* Excerpted data:
···
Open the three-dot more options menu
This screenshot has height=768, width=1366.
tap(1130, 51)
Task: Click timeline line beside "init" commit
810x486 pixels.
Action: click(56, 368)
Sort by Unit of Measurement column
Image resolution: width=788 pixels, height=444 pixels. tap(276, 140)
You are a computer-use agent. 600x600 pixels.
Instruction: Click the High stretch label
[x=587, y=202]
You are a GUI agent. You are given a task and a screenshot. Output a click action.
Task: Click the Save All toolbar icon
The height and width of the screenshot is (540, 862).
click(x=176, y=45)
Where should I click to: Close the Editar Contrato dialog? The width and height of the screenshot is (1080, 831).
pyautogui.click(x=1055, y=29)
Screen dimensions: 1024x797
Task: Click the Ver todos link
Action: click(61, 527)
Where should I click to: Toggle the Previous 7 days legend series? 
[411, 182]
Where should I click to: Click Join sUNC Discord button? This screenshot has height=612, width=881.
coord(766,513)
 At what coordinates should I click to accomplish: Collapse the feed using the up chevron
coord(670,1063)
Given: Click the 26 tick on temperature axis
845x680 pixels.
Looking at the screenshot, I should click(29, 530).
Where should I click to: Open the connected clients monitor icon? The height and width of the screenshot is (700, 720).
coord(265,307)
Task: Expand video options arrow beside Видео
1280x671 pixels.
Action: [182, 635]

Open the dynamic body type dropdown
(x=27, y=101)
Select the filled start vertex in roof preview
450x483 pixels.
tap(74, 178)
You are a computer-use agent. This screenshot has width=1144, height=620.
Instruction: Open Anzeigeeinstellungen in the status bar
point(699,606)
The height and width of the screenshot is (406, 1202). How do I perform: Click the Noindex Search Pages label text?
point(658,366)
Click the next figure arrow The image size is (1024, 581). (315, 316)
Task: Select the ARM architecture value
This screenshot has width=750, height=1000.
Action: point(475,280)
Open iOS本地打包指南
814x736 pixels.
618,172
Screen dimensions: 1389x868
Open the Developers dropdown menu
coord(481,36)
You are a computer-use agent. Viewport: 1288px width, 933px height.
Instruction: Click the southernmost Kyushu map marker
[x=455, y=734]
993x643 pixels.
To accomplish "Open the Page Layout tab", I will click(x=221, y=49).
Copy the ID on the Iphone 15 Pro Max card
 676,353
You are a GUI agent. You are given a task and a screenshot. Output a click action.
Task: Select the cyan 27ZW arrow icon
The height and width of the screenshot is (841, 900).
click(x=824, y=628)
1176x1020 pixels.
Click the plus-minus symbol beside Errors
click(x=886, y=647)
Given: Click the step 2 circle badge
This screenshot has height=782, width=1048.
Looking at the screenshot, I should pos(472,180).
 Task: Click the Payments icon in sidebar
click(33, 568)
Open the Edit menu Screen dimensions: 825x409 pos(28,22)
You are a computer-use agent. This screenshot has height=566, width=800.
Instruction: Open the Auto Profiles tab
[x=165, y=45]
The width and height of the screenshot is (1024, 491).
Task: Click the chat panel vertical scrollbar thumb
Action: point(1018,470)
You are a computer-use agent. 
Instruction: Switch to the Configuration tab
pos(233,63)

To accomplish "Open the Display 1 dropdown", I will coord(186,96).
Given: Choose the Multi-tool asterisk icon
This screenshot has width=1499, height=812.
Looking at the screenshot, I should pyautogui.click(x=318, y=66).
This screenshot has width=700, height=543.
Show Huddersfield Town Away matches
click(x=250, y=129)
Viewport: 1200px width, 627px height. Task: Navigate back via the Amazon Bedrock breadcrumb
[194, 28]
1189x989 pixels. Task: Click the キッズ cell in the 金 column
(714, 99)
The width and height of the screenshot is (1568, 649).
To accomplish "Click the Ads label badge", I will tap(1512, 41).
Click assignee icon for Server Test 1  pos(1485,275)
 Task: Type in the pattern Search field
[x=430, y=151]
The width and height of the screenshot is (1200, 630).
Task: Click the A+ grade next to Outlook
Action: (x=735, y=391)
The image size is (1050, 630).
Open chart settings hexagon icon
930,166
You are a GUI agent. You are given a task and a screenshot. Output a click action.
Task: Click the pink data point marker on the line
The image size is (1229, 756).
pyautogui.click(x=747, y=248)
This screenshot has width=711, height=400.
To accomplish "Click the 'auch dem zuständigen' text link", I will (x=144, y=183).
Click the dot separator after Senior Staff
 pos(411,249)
···
* The task: Go through the data above from its first line and copy each line exactly, stopping once the line with "Task: Click the Save All toolbar icon" has been copied.

* Exercise answer:
Open the three-dot more options menu
This screenshot has height=768, width=1366.
tap(1130, 51)
Task: Click timeline line beside "init" commit
810x486 pixels.
Action: click(56, 368)
Sort by Unit of Measurement column
Image resolution: width=788 pixels, height=444 pixels. tap(276, 140)
You are a computer-use agent. 600x600 pixels.
Instruction: Click the High stretch label
[x=587, y=202]
You are a GUI agent. You are given a task and a screenshot. Output a click action.
Task: Click the Save All toolbar icon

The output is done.